At the final stage, proofs are generated and sent to L1 using our Boojum proof system, which operates efficiently on 16GB of GPU RAM, allowing for decentralization of proof generation.

Transaction data

Transactions in ZKsync Era are comparable to those on Ethereum, allowing the use of the same wallets. Minor differences exist, particularly regarding fee settings. For details on fees, refer to the fee model documentation.

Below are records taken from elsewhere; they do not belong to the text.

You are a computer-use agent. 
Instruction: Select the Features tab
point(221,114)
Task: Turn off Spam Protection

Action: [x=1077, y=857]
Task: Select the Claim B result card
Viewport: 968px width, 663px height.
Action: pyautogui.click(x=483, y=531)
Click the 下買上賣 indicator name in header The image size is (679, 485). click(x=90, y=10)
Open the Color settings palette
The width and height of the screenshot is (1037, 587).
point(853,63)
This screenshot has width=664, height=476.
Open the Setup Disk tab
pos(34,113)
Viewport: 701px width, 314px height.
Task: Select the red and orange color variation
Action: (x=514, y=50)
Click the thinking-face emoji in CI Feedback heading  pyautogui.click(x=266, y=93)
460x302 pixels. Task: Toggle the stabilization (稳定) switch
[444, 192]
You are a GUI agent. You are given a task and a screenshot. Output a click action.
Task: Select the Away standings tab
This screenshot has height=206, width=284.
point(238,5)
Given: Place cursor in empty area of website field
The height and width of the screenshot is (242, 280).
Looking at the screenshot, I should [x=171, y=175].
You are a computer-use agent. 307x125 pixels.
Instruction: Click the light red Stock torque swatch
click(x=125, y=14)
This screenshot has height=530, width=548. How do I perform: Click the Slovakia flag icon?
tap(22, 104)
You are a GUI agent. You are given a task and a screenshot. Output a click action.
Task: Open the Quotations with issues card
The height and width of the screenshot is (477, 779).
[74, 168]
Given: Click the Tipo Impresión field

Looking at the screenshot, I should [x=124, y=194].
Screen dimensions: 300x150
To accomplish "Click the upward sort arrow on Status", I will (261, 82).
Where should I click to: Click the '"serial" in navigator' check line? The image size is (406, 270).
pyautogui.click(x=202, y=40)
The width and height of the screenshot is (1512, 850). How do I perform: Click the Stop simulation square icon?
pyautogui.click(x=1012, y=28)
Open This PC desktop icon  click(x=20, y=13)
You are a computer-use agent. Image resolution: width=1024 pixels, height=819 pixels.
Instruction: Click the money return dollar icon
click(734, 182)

Returned values from any RPC call outputting transaction details include:

  • is_l1_originated: bool
  • status: TransactionStatus, one of Pending, Included, Verified, or Failed. See Transaction statuses section below.
  • fee: U256. See the fee mechanism documentation for more information.
  • initiator_address: Address
  • received_at: DateTime<Utc>
  • eth_commit_tx_hash: Option<H256>
  • eth_prove_tx_hash: Option<H256>
  • eth_execute_tx_hash: Option<H256>

Contract Deployment Transactions

Contract deployment transactions interact with the ContractDeployer system contract and differ from standard transactions.

Learn more about contract deployment in ZKsync.

Transaction statuses

Transactions are always in one of the following statuses:

  • Pending: Awaiting inclusion in a block.
  • Included: Added to a block, but the block's batch is not yet committed.
  • Verified: Included and verified after batch commitment and execution on the Ethereum L1 network.
  • Failed: Transaction did not verify successfully.

For more on transaction completion and irrevocability, see the finality documentation.

Transaction types

ZKsync Era supports a range of transaction types that are compatible with Ethereum, yet they incorporate unique settings particularly around fee configurations. Here’s a detailed look at the transaction types, including legacy, EIP-2930, EIP-1559, and EIP-712, and how they are implemented in ZKsync Era.

When using RPC methods like eth_getTransactionByHash, the transaction type hex value is included in the output.

Legacy: 0x0

This is the original Ethereum transaction format used before the introduction of typed transactions.

EIP-2930: 0x1

Implemented to mitigate risks introduced by EIP-2929, EIP-2930: Optional access lists adds an accessList to transactions, which is an array of addresses and storage keys.

EIP-1559: 0x2

Introduced in Ethereum's London update, EIP-1559: Fee market change for ETH 1.0 chain modifies how transaction fees are handled, replacing gasPrice with a base fee and allowing users to set maxPriorityFeePerGas and maxFeePerGas.

  • maxPriorityFeePerGas: Maximum fee users are willing to pay miners as an incentive.
  • maxFeePerGas: Overall maximum fee, including the maxPriorityFeePerGas and the base fee determined by the network.
In ZKsync Era, while the EIP-1559 transaction format is supported, the maxFeePerGas and maxPriorityFeePerGas parameters are not utilized.

EIP-712: 0x71

EIP-712: Typed structured data hashing and signing enables structured data hashing and signing within transactions. ZKsync Era uses this for features like account abstraction and paymasters.

"gasPerPubdata": "1212",
"customSignature": "0x...",
"paymasterParams": {
  "paymaster": "0x...",
  "paymasterInput": "0x..."
"factoryDeps": ["0x..."]
  • gasPerPubdata: Specifies the maximum gas payable per byte of public data.
  • customSignature: For transactions where the account is not an externally owned account (EOA).
  • paymasterParams: Configuration for custom paymasters, including address and inputs.
  • factoryDeps: Includes bytecode of contracts for deployment, essential for factory contracts.

EIP-712 transactions are designated with a transaction_type of 113 due to the one-byte limit, differing from 712.

Instead of signing the RLP-encoded transaction, the user signs the following typed EIP-712 structure:

  • txType: uint256
  • from: uint256
  • to: uint256 -gasLimit: uint256
  • gasPerPubdataByteLimit: uint256
  • maxFeePerGas: uint256
  • maxPriorityFeePerGas: uint256
  • paymaster: uint256
  • nonce: uint256
  • value: uint256
  • data: bytes
  • factoryDeps: bytes32[]
  • paymasterInput: bytes

These fields are handled by our SDKs.

Priority: 0xff

Each of these transaction types ensures that while ZKsync Era remains closely aligned with Ethereum standards, it also optimizes for its Layer 2 specific needs and functionalities.